I make absolutely no secret about the fact that I dislike email. I’ve been on a quest for years to reduce the amount of organizational work happening in email … it just is not a good platform to manage the type of ongoing discourse required to arrive at decisions and get things done on a daily basis. I would much rather see teams of people using a platform like Yammer to make work happen … but that is a post for another day. The screenshot below is of my inbox showing new SB You site registrations. Now that is an inbox I can get behind!

inbox sb you registrations

Revisiting the Publishing Platform

As we are seeing some growth in the pilot of SB You, I wanted to reflect on why I feel it is so important for a community to have a platform the powers simple publishing … in doing so, I was drawn back to the post I made right as I was working at Penn State to spin up the original Blogs at Penn State project. At that time I was trying to move people to see that we weren’t talking about blogging per se, but instead about personal content management and simple publishing. From a post on May 25, 2006 I shared this observation,

So, when is a blog not a blog? When you brand it as a personal content management system. Think of the power then … you want to blog, publish, take notes, turn in papers, or do anything in an e-model? The personal content managent system can do it and it can do it so it is stored, managed, searchable, accessible, and easy.

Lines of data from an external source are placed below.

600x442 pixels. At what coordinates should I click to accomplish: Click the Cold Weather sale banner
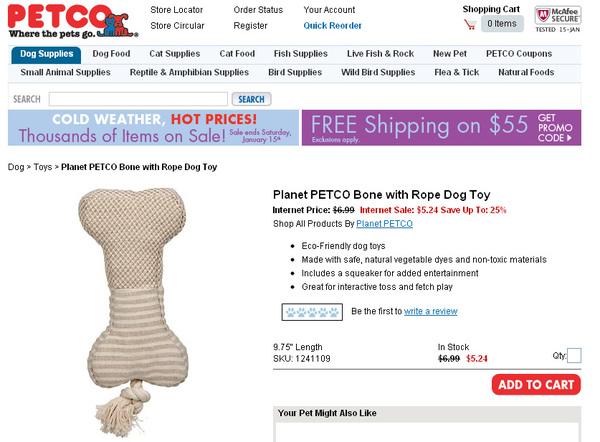[153, 128]
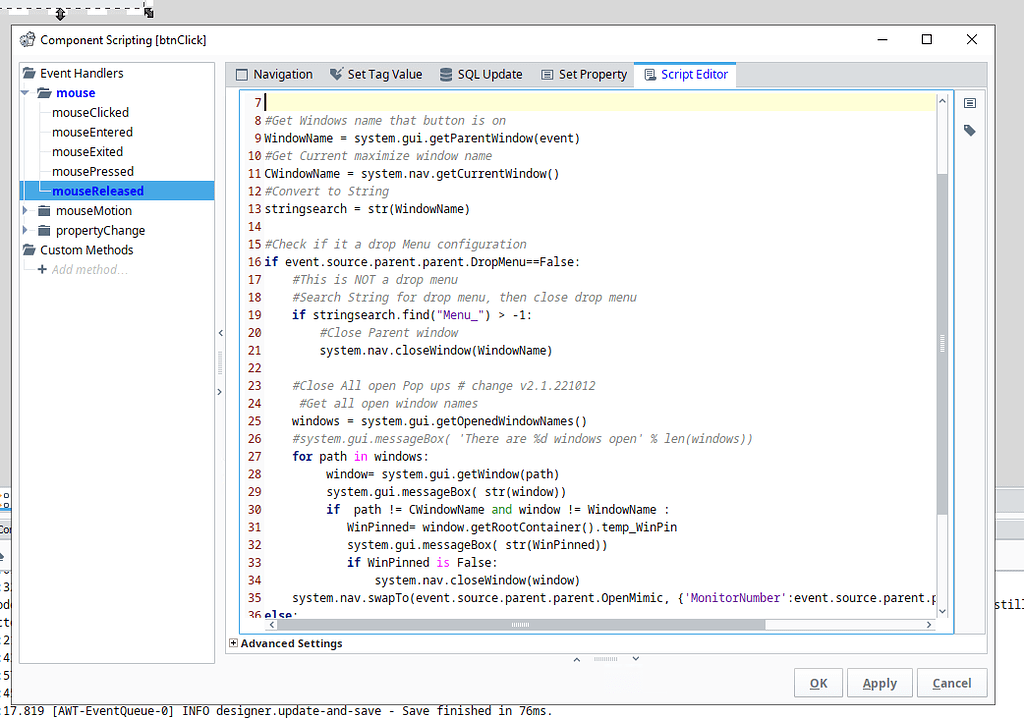This screenshot has height=720, width=1024.
Task: Select the mouseClicked event handler
Action: (90, 112)
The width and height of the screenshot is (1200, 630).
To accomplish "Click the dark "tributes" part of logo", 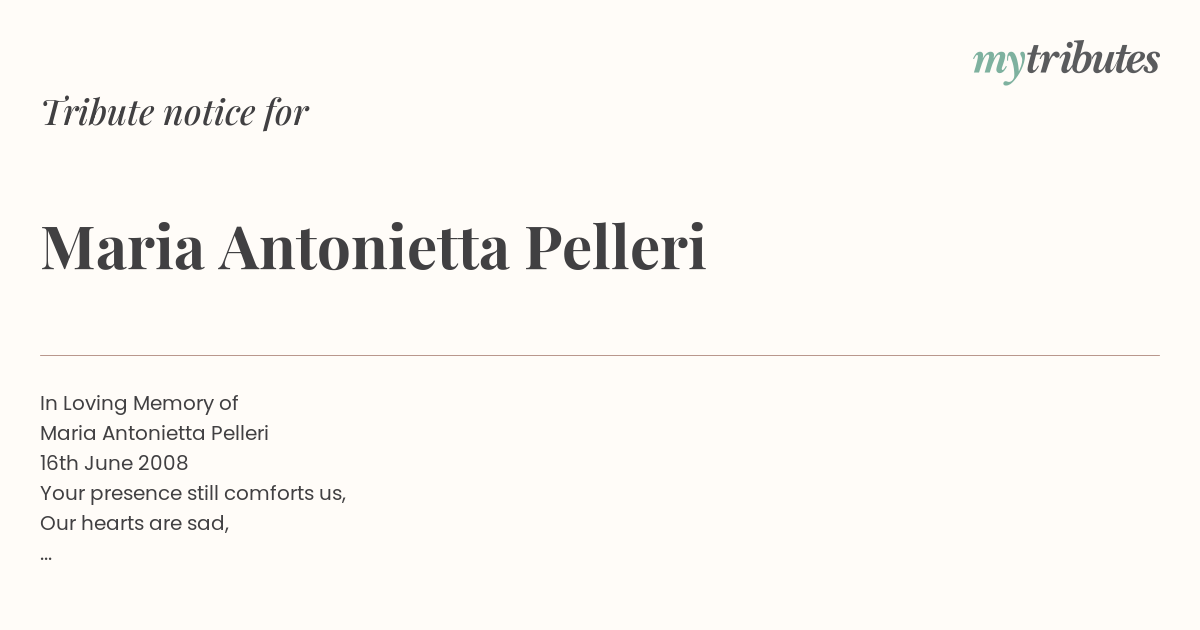I will pyautogui.click(x=1092, y=58).
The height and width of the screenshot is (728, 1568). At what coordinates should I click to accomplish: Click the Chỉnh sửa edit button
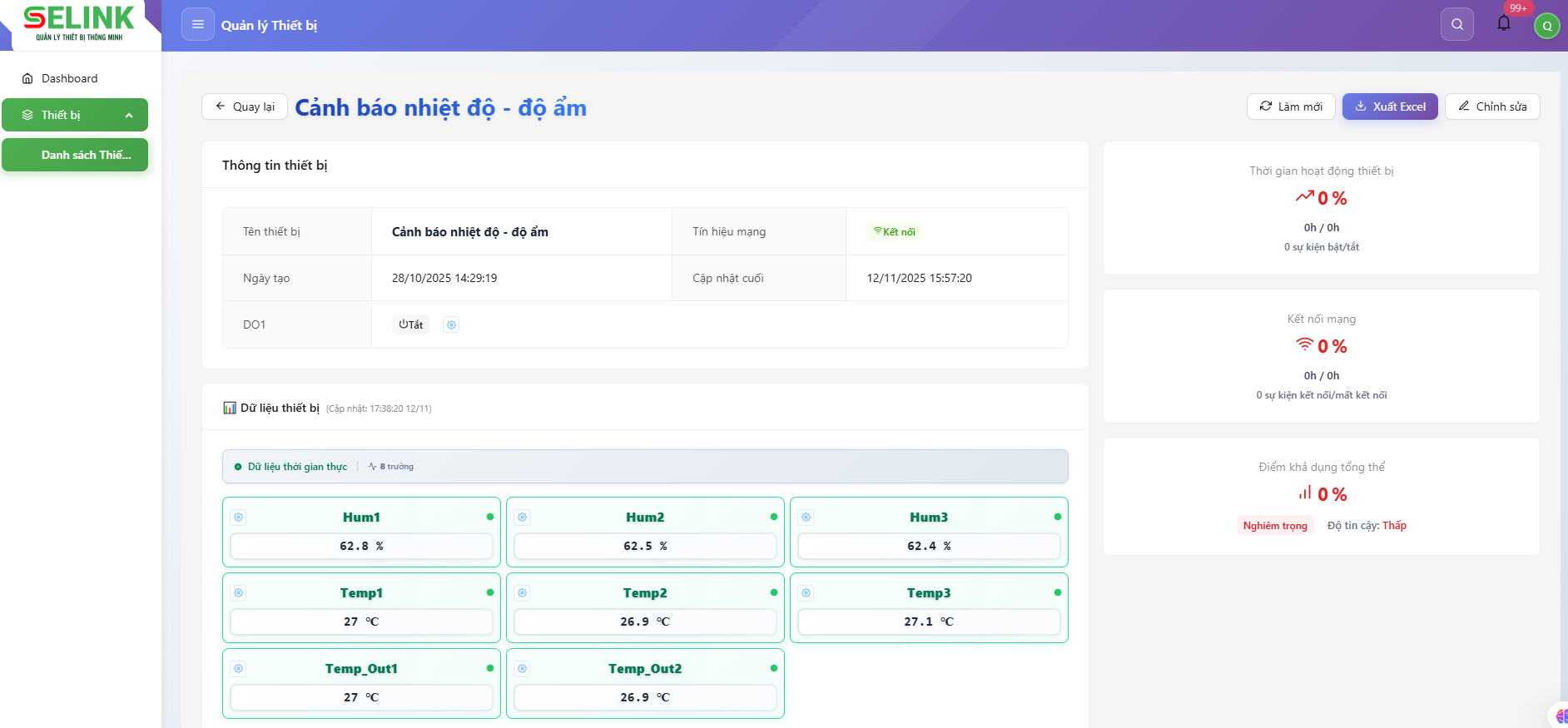1492,106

The really interesting part about that post in my mind to this day are the comments … imagine at that time, people still commented on blog posts instead of clicking “Like or +1” links. What is striking to me is that the text came alive with the addition of the voices of the community. It was an important illustration of what that original project would become for us at PSU — a platform for digital expression. Trust me, we didn’t know inherently it would become that, but it did.

Fast forward to today and I am hopeful that our own steps into SB You will bring as many amazing opportunities and surprises as our students, faculty, and staff begin to write, share, and collaborate in a digital space. Even as the world has shifted from blogs to social networks of all types I still think a platform like SB You is a critical piece of the fabric that can bring a community even closer. If this happens it will become a public and living illustration of the collective intelligence this campus has. So, when is a blog not a blog? I think when it becomes the place that each of us individually or collectively can create, curate, share, explore, and engage each other.

Building My Local Reading List

One of the reasons I love seeing blogging communities in higher education is because it gives me a chance to see the collective intelligence of that community come together.Even after only a couple of weeks, there are blogs popping up on SB You nearly every day. We’ve not done any marketing and have really kept things quiet so far as we kick the tires and figure things out around here, so to see people playing along is really very cool. To keep up, I’ve created a new Feedly account and have been adding new SB You blogs as they are being created. The only thing I was I could do was share this SB You collection like you could back in the days Google Reader.

Feedly SB You List

I am already seeing this emerge as something very positive for the Stony Brook community in general. I can only imagine how interesting it will get as we move into the spring semester and faculty start using blogs in their classrooms! I always loved seeing what people at Penn State were doing with their university blogs and I know this will be the same kind of thing.